Provided data:
---

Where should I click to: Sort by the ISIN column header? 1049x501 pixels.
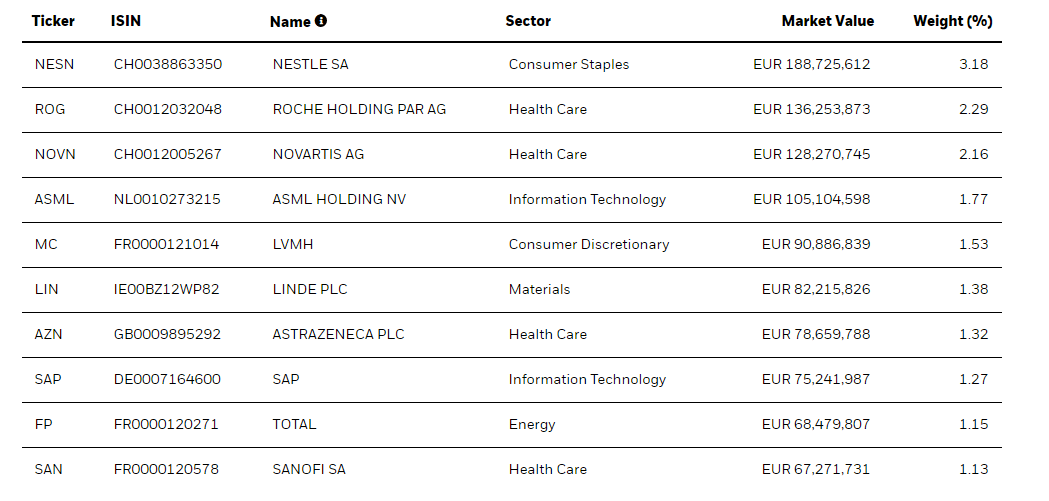pyautogui.click(x=124, y=21)
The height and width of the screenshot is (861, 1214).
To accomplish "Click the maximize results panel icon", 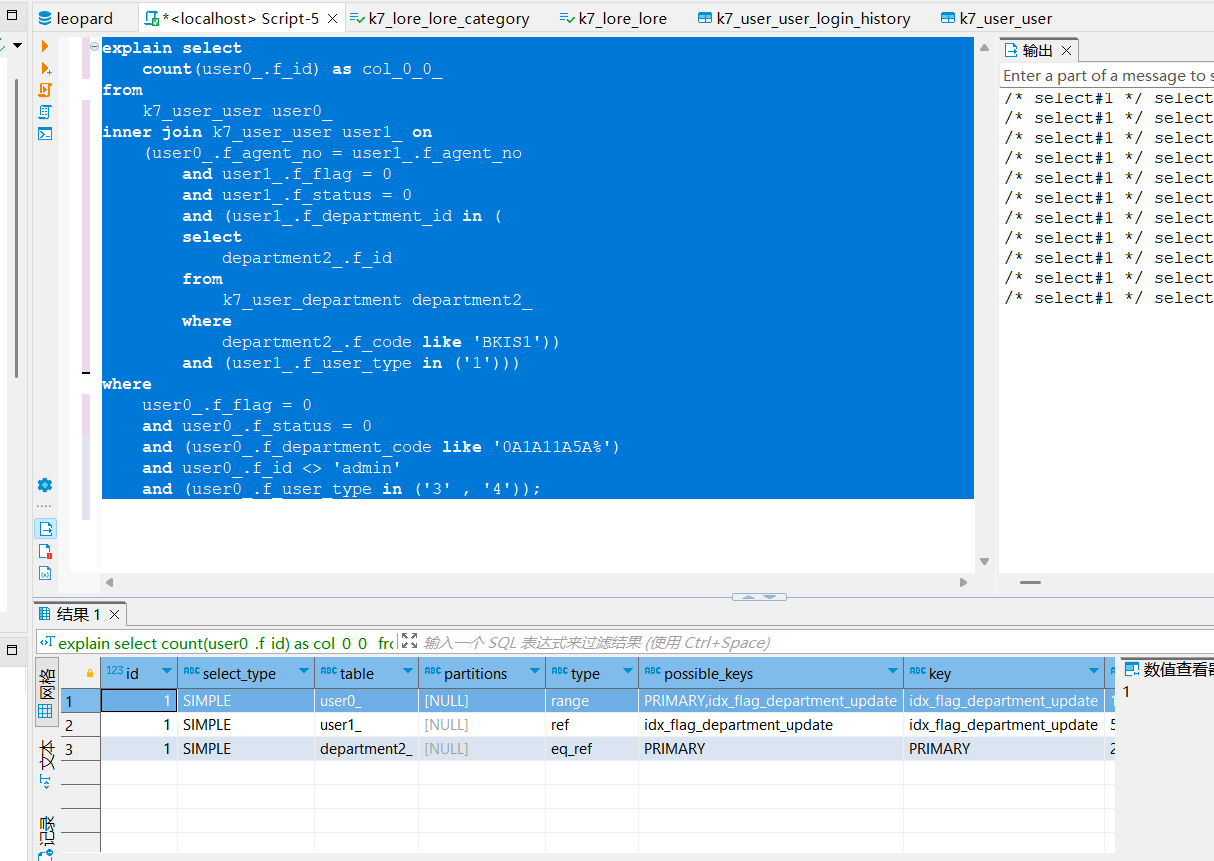I will coord(408,642).
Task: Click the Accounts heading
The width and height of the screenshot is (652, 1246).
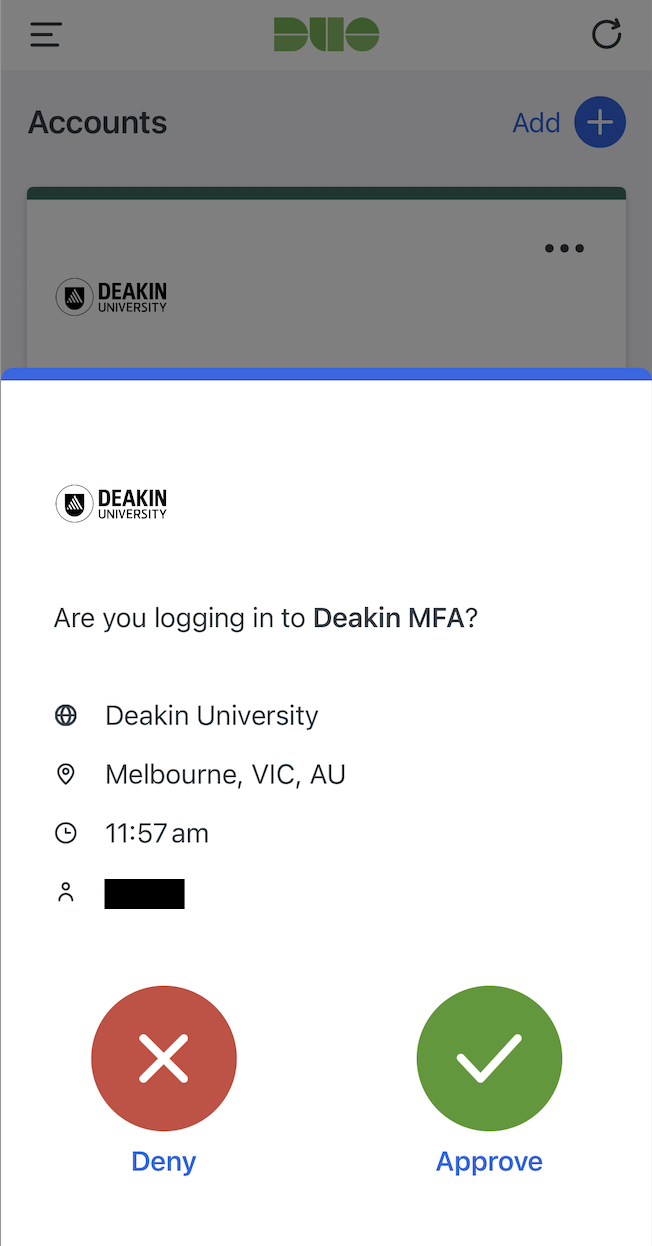Action: [x=98, y=123]
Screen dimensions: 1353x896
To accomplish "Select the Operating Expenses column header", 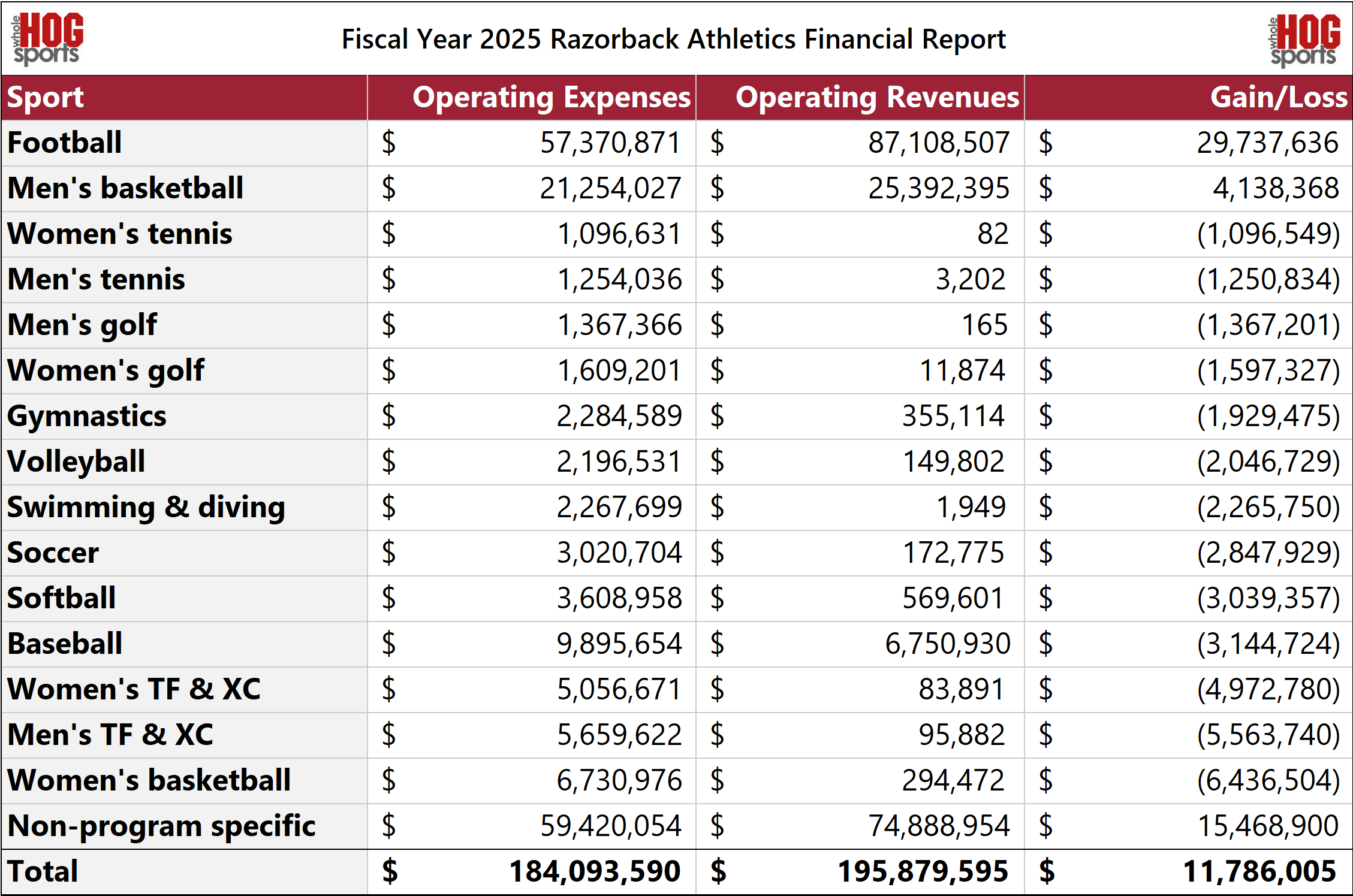I will click(x=552, y=97).
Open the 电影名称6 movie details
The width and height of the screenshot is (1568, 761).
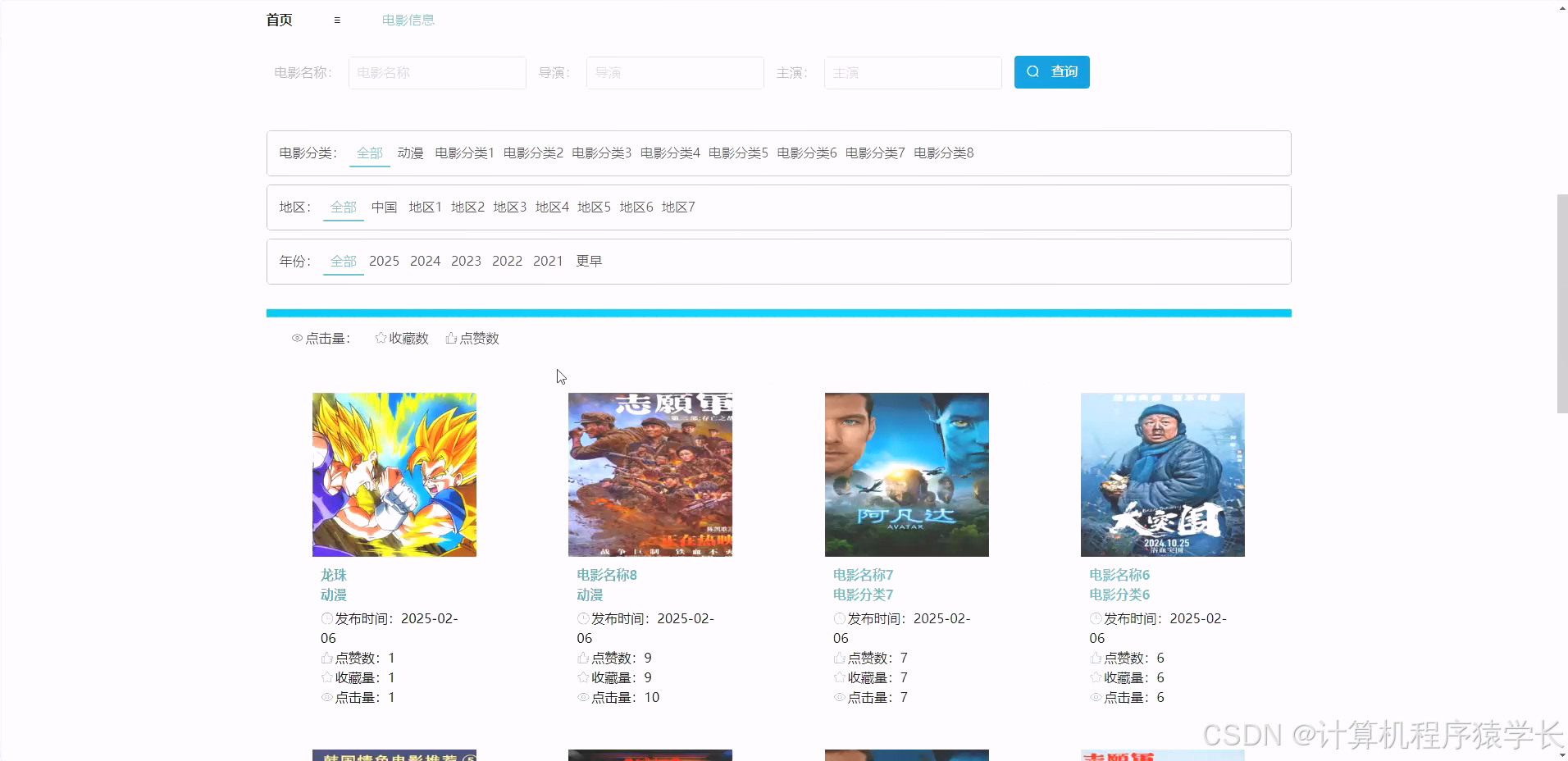pyautogui.click(x=1117, y=575)
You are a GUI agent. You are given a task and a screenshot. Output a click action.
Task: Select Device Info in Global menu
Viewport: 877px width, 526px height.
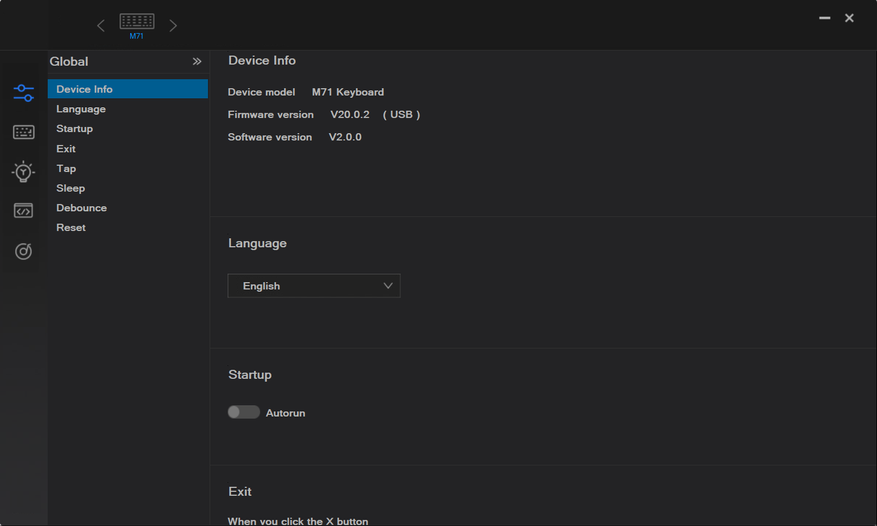click(84, 89)
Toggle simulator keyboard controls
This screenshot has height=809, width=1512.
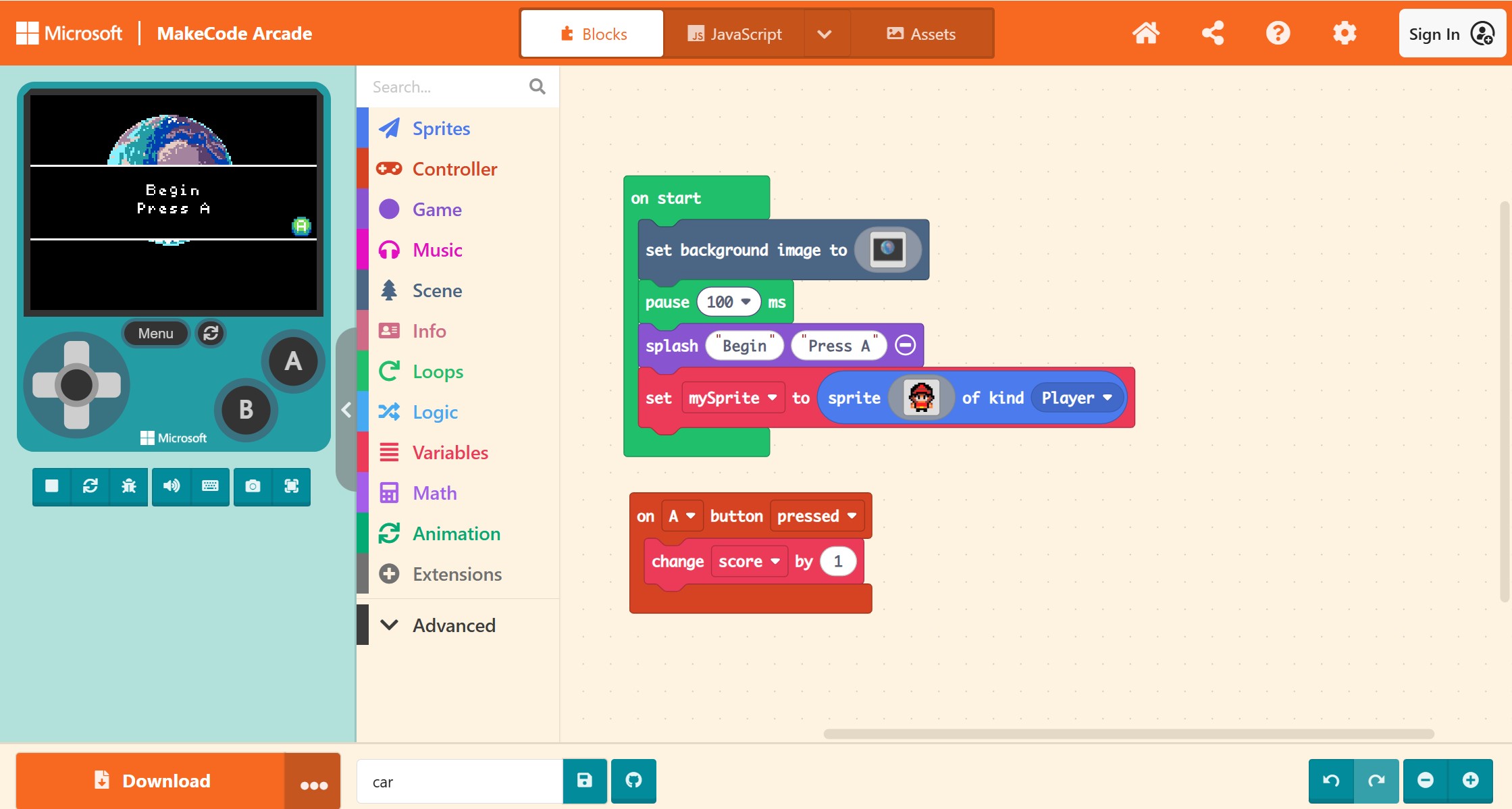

---

Stated exercise:
Present the part of the records above that opens with the line containing "Open the 电影名称6 movie details" and runs through the end of the records as a numbered list, with blank lines dropped and the pictures left out.

Worked solution:
1. Open the 电影名称6 movie details
2. The width and height of the screenshot is (1568, 761).
3. pyautogui.click(x=1117, y=575)
4. You are a GUI agent. You are given a task and a screenshot. Output a click action.
5. Task: Select Device Info in Global menu
6. Viewport: 877px width, 526px height.
7. click(84, 89)
8. Toggle simulator keyboard controls
9. This screenshot has height=809, width=1512.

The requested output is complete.